[Stored data]
# # #
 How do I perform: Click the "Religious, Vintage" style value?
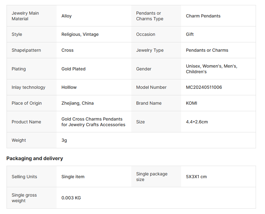(x=80, y=34)
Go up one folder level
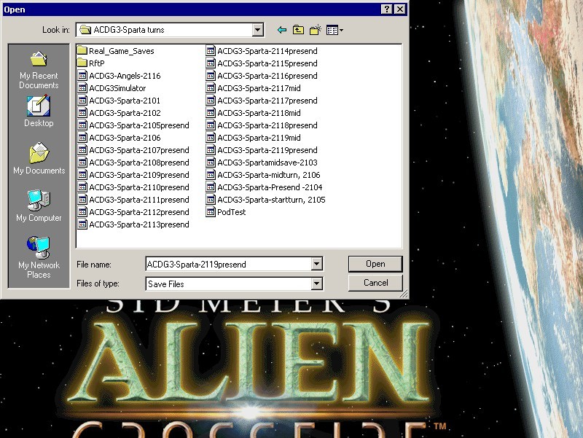This screenshot has height=438, width=583. [x=298, y=30]
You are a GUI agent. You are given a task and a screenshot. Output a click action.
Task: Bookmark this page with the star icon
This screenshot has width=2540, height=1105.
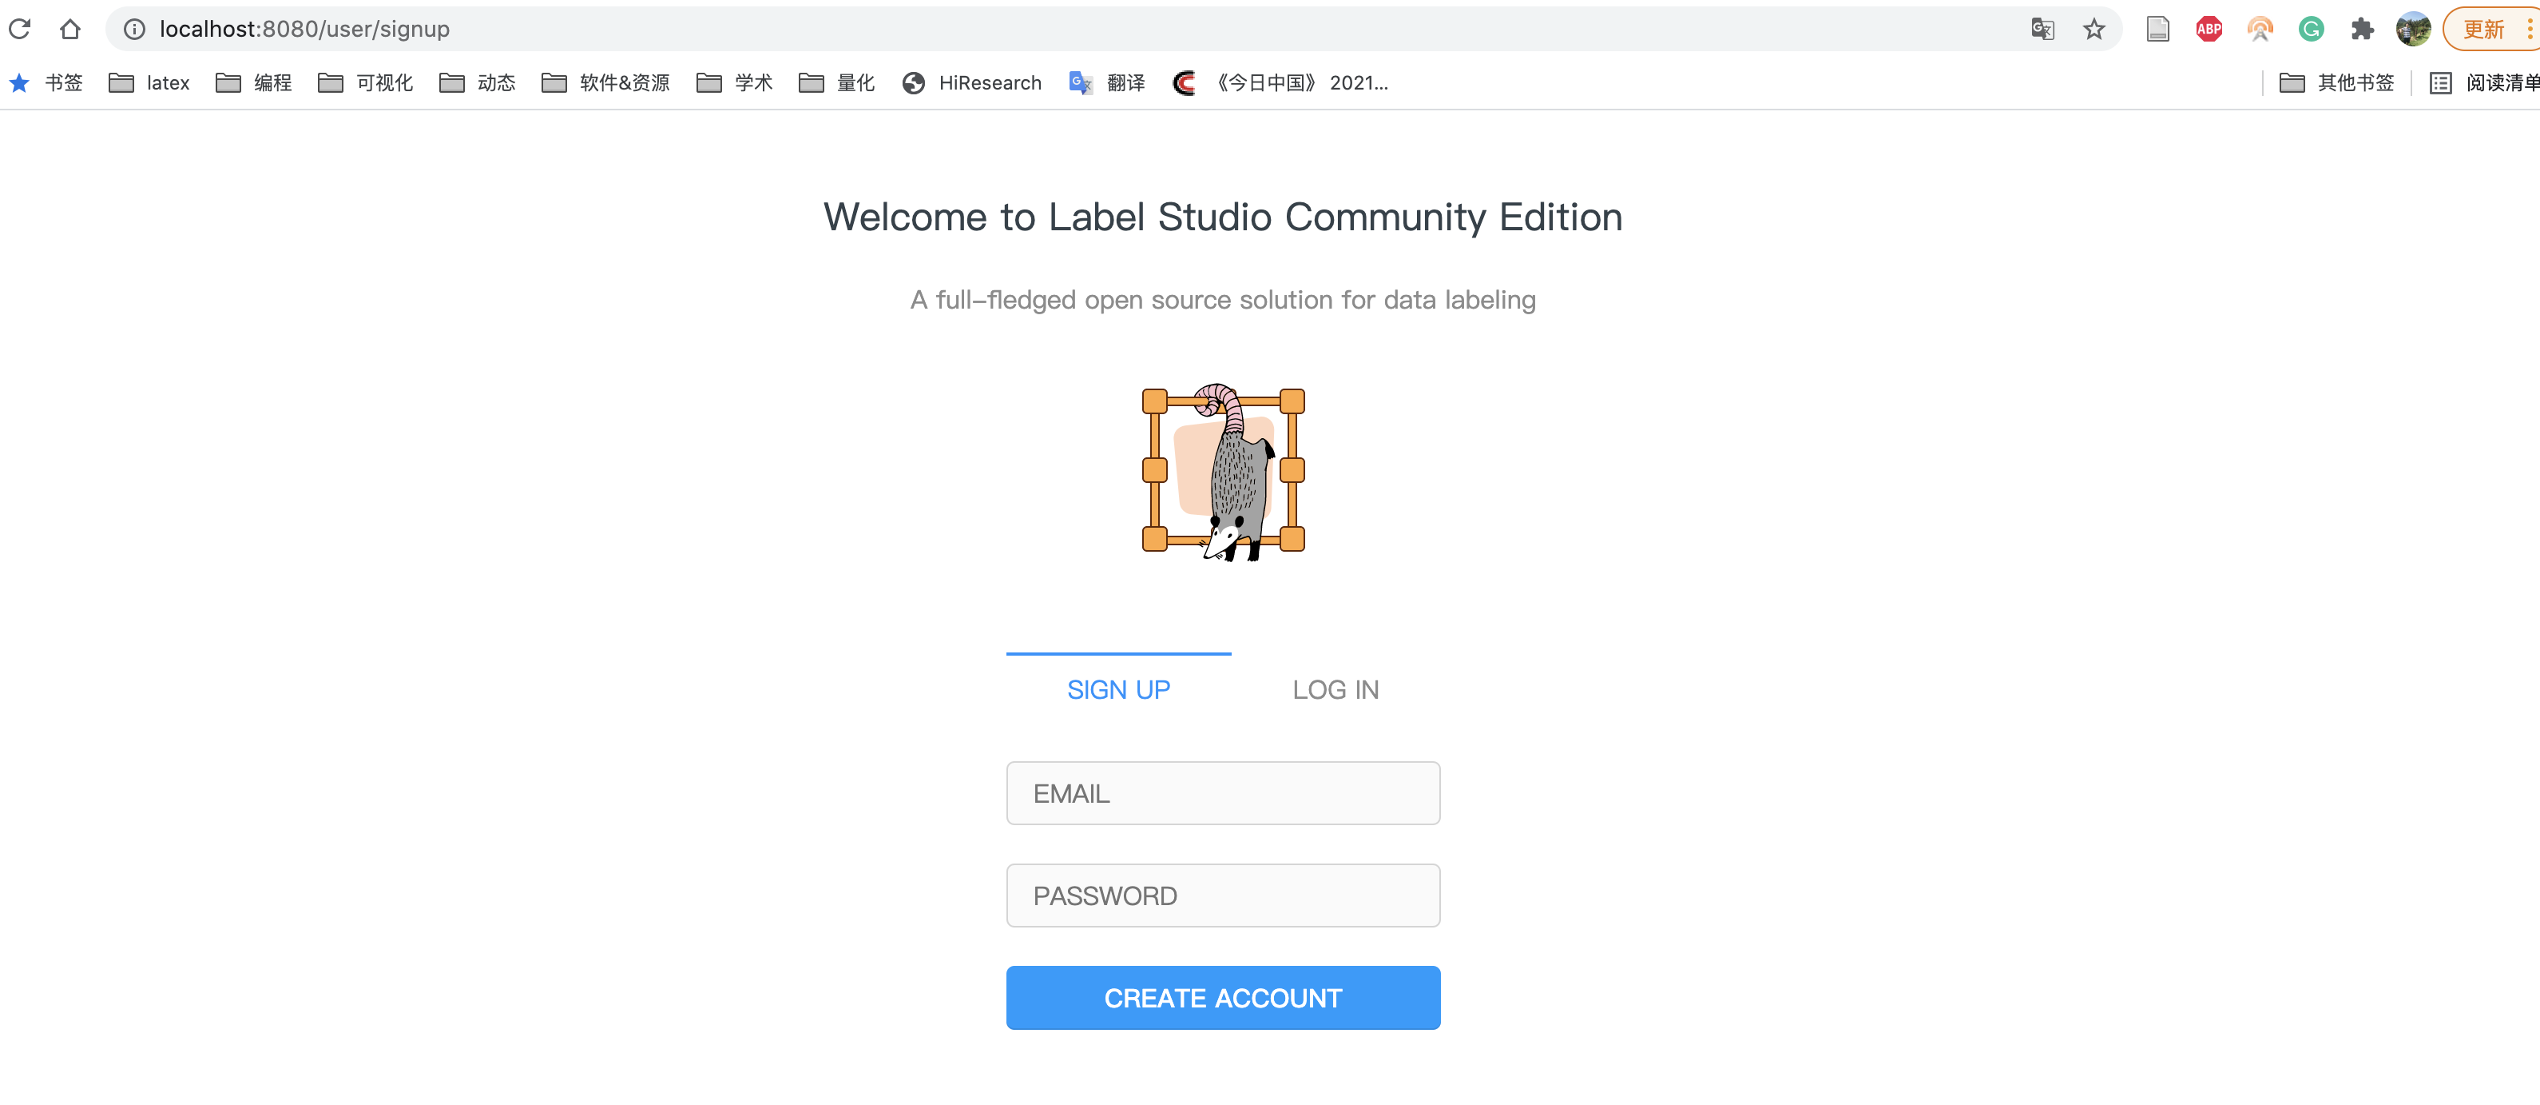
# # #
(Assignment) What you return should match the entries word for word, pictures aside.

(Answer to the problem)
 How do I perform: Click the "Religious, Vintage" style value?
(x=80, y=34)
Go up one folder level
This screenshot has height=438, width=583. [x=298, y=30]
You are a GUI agent. You are given a task and a screenshot. Output a click action.
Task: Bookmark this page with the star icon
This screenshot has width=2540, height=1105.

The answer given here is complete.